De Salas 1972
“Hiëronymus Bosch – Ten geleide” (Xavier de Salas) 1972
[in: R.-H. Marijnissen e.a., Hiëronymus Bosch, Arcade, Brussel, 1974 (2) (eerste uitgave: 1972), pp. 7-10]
[Ook vermeld in Gibson 1983: 9 (A40)]
Het voorwoord bij Marijnissen e.a. 1972, geschreven door Xavier de Salas, de toenmalige directeur van het Prado.
Filips II verzamelde werken van Bosch: die werden bewaard in de koninklijke paleizen en kwamen terecht in het Prado. Frans I verzamelde ook werken van Bosch maar geen enkel schilderij kwam in het Louvre terecht: Bosch kende in Frankrijk niet zo’n succes als in Spanje. Het Franse classicisme bijvoorbeeld misprees zijn wilde fantasieën. Van een aantal werken uit de verzameling van Filips II kennen we alleen nog de titels: deze werken gingen verloren door de branden in het Escorial en het paleis te Madrid in de zeventiende en achttiende eeuw, en tijdens de plunderingen door de Napoleontische troepen. In Spanje werd Bosch een begrip: dat blijkt uit de grote belangstelling van Spaanse literatoren voor de meester en zijn werk.
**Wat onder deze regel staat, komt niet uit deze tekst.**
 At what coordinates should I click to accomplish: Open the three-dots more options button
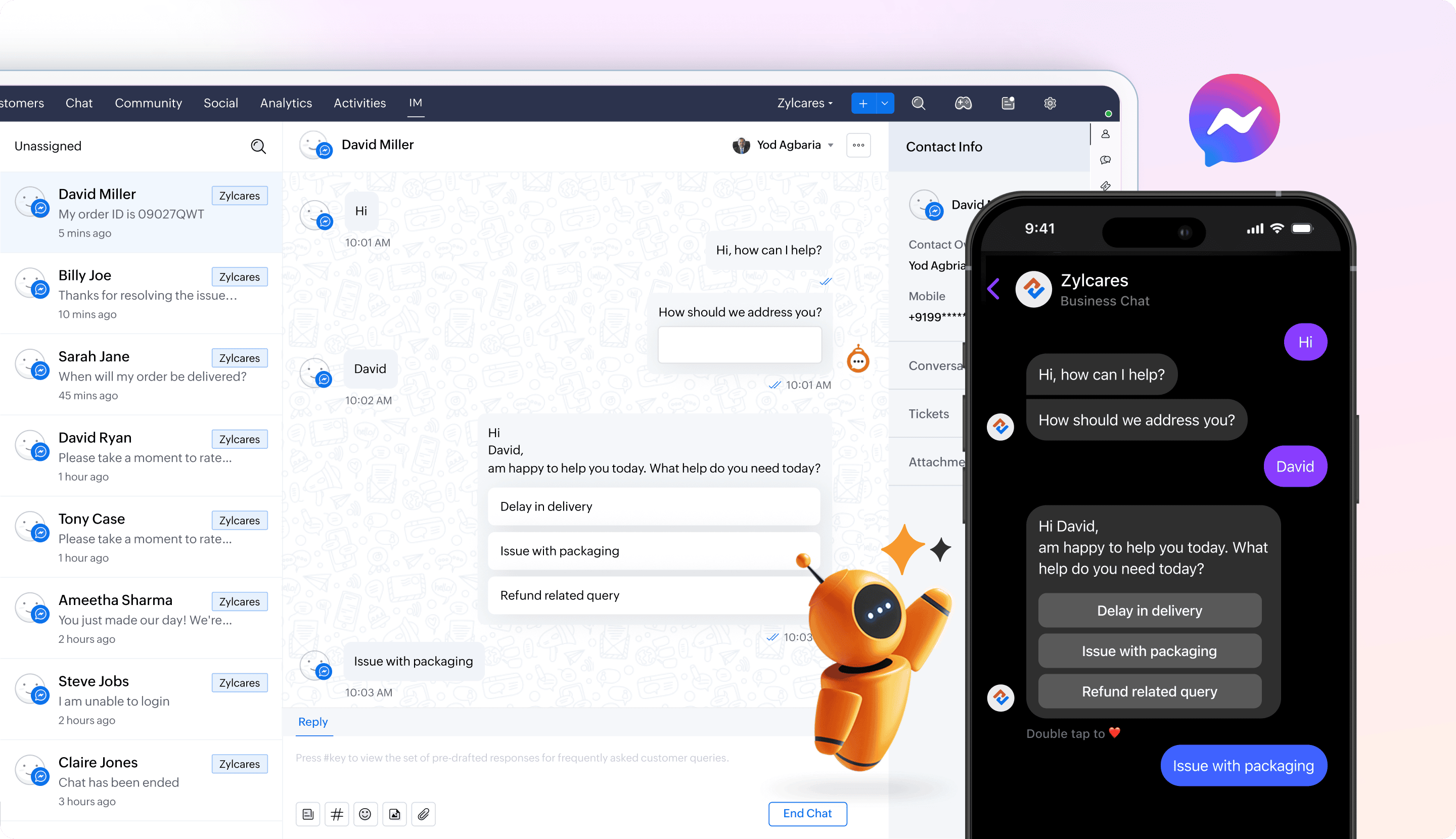(858, 145)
Wat de herkomst van de Tuin der Lusten betreft: deze bevond zich eerst te Brussel in het paleis van Nassau (volgens het reisdagboek van Antonio de Beatis). In 1567/68 werd het drieluik geconfisqueerd en kwam het in het bezit van don Fernando de Toledo, een prior en bastaardzoon van Alva. Uit diens nalatenschap verwierf Filips II het in 1591.
Wat is de diepere grond van die Spaanse belangstelling voor Bosch? Een verwante zienswijze bij de benadering der dingen: net als Bosch vermengen enkele van de beste Spaanse schrijvers (Cervantes, Quevedo) realiteit en fantasie (eenzelfde gebruik van nauwkeurige, realistische details in een geheel dat onwezenlijk is). De Siguença trekt een parallel tussen Bosch en het oeuvre van Merlino Coccai: dit is belangrijk voor de interpretatie van Bosch.